Sure it sounds a little 1984. I'm skeptical, but already unsuspecting parents are implanting their babies with chips because they succumbed to the fear implanted in them by their doctors, the media, the government. It's not all that crazy. We all do a lot of stupid shit because we're afraid of what happens if we don't, or what happens if we do something else instead. Does anyone really believe this War will ever end? Hasn't it ever occurred to anyone besides Al Gore that the war is just a cover up for the tonnage of steaming fecal filth the government is heaping on us?

So this is my year of Do Something Else Instead. What could happen? Pay no attention to the man behind the curtain, says I.

So my brazen "WHATever" to this unseen ugly force began with my eyes closed and by reliving everything I could about a sliver in time when I could inhale all the glorious green rush of my boundless East Ohio landscape. That world is untouchable to these New Order Monsters and it will feed my soul, my sight, my words, my love, and my music.

Like this tune, Lands End/Chasing Talon. Turn away from the Pied Pipers of Doom and catch the wave of this compelling and intoxicating live wire from Tim O and Casey and those other guys. Rolled up in one they're like your own armored bear.

4 Comments:

At January 09, 2008 9:31 PM, Blogger Shameless Agitator said...

Hear, hear, MandoMama! Great post!

Love,
Shameless

 
At January 11, 2008 2:48 PM, Blogger Blueberry said...

Thanks for that link. I've heard some things about the chip and Real ID, and it's a nightmare. I'm hardly ever the optimist when it comes to these things. I think that system is coming and will be exactly as they say, and our only option to having it will be extreme poverty and death.

Almost makes me glad I'm getting up in years. grrrrr.

 
At January 11, 2008 10:17 PM, Anonymous Anonymous said...

Wish I could've played on your farm. How lovely! WashPA did not offer the grass tennis courts but we did have black raspberry bushes, just as did our fair college on the hill. The pies were worth the poison ivy!!
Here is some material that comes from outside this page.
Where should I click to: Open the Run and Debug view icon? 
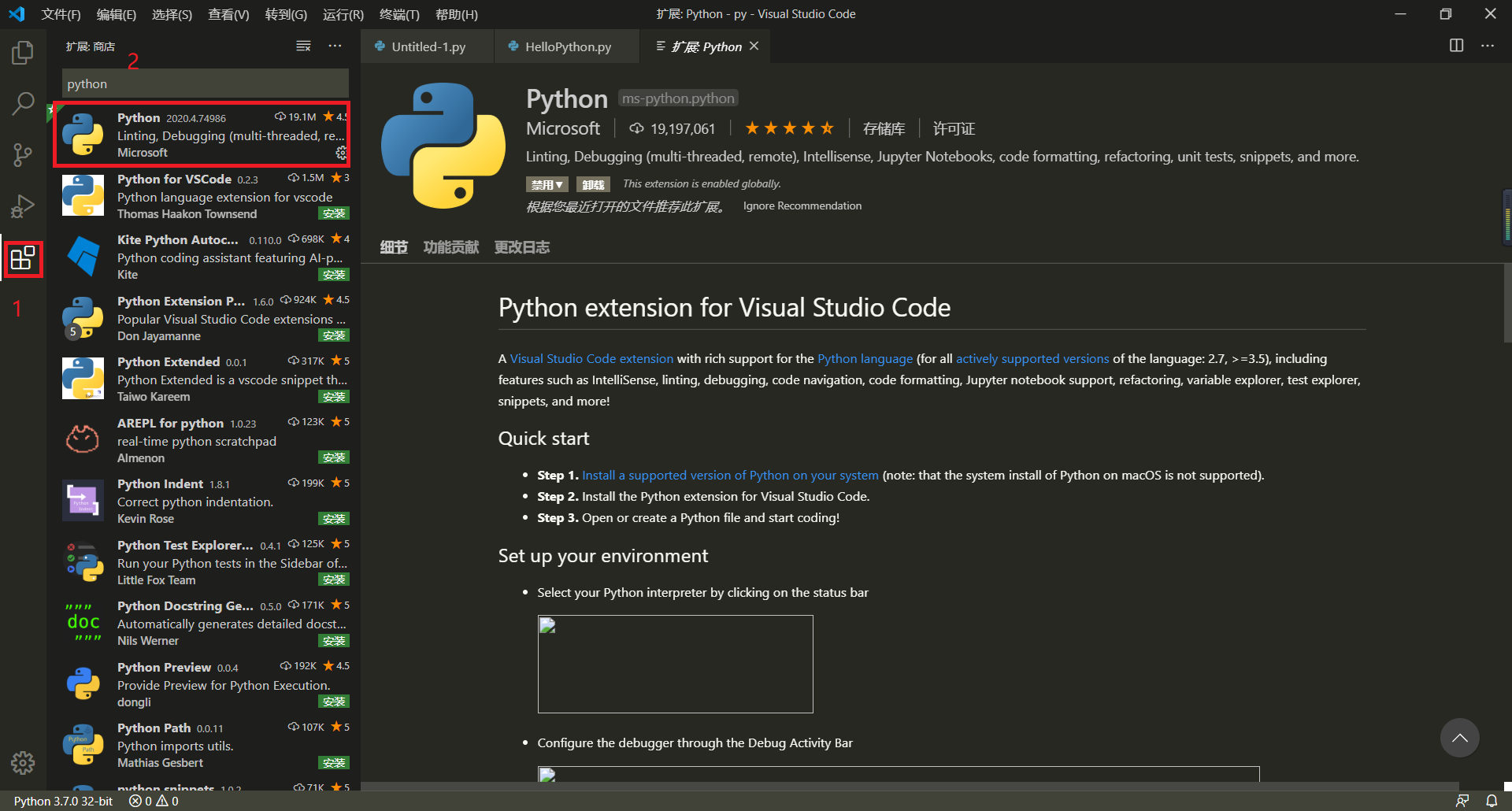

Maybe there's a thread to goodness that can be traced back to homemade black raspberry pies. Betcha they don't have those berries in Crawford, TX or Kennebunkport.
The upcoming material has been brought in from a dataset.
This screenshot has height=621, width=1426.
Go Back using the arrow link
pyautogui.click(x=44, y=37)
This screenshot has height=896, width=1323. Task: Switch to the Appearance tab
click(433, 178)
So let's escape into pies & summer days gone by & warm memories and hope that the microchippers find themselves facing a CyberRevolt that leaves all of us peaceloving pie-eaters alone.

Happy Day to you.

 
At January 12, 2008 9:07 AM, Blogger Mando Mama said...

Hello all y'all,
Thanks, Shameless!

Blueberry, I hear what you are saying. None of us want to have to see it happen, or have it happen to someone we love. But chances are we are at the edge of the sand while the Control Freaks and their sad little dupes are riding the wave. Oh well. Good thing I like water.

Dr.Leota, I think you may be right. Black raspberries are full of soul. I remember after my dad died and we moved out of that big house, and a couple days later, my mother thawed the very last black raspberry pie she'd made out there. My brother came over and we heated up the pie and savored every bite. I think it's what got us through the next year.

I remember those berries and that little cabin and making a huge-ass mess with those crusts. I think it correlates with having to really work for something you enjoy, which the particular people you refer to in Maine and Texas never have had to do, along with most of the folks who cause us any real trouble.

Who's ready for pie? I can't promise black raspberry but I do a mean cranberry apple.